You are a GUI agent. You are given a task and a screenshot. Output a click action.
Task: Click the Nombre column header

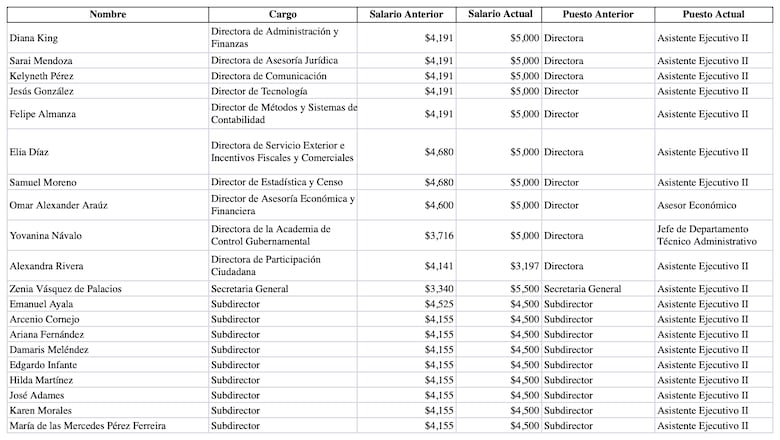click(x=107, y=14)
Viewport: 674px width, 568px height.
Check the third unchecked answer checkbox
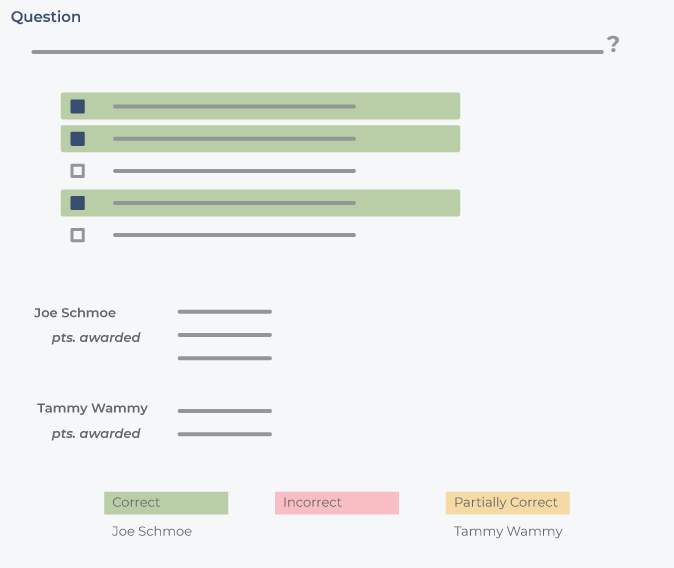tap(77, 171)

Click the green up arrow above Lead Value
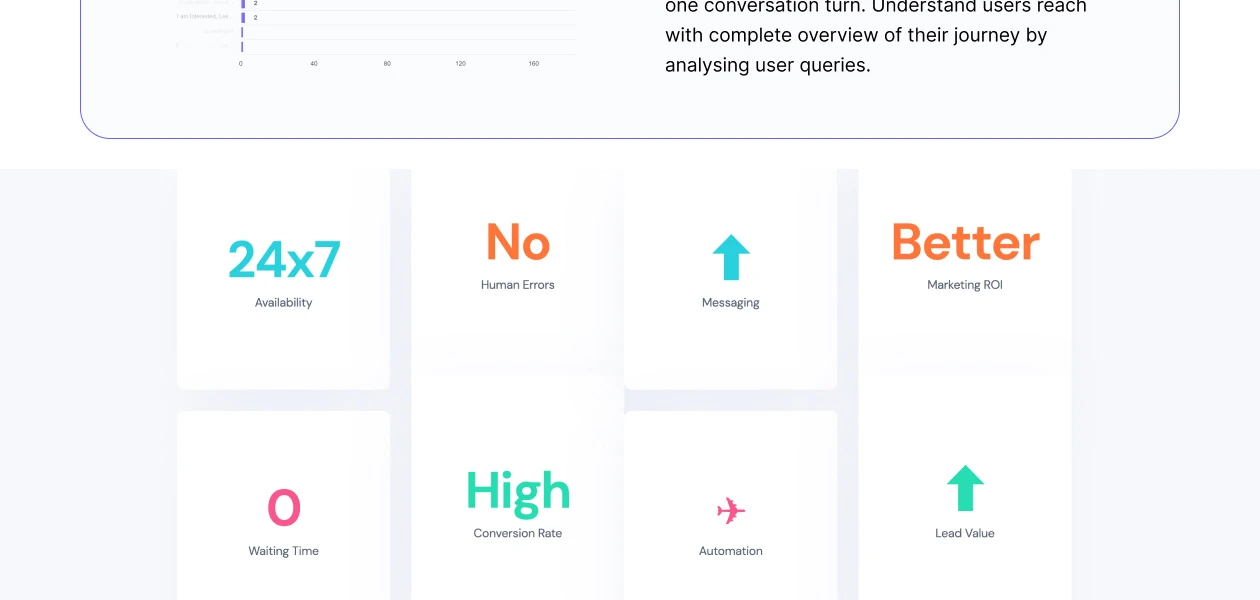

TASK DIRECTIONS: Retype the data word for word and keep the pictures out of it.

RESPONSE FOR THIS EXERCISE:
You are a GUI agent. You are given a task and a screenshot. Output a click action.
Task: Click the Nombre column header

click(x=107, y=14)
Viewport: 674px width, 568px height.
Check the third unchecked answer checkbox
tap(77, 171)

Click the green up arrow above Lead Value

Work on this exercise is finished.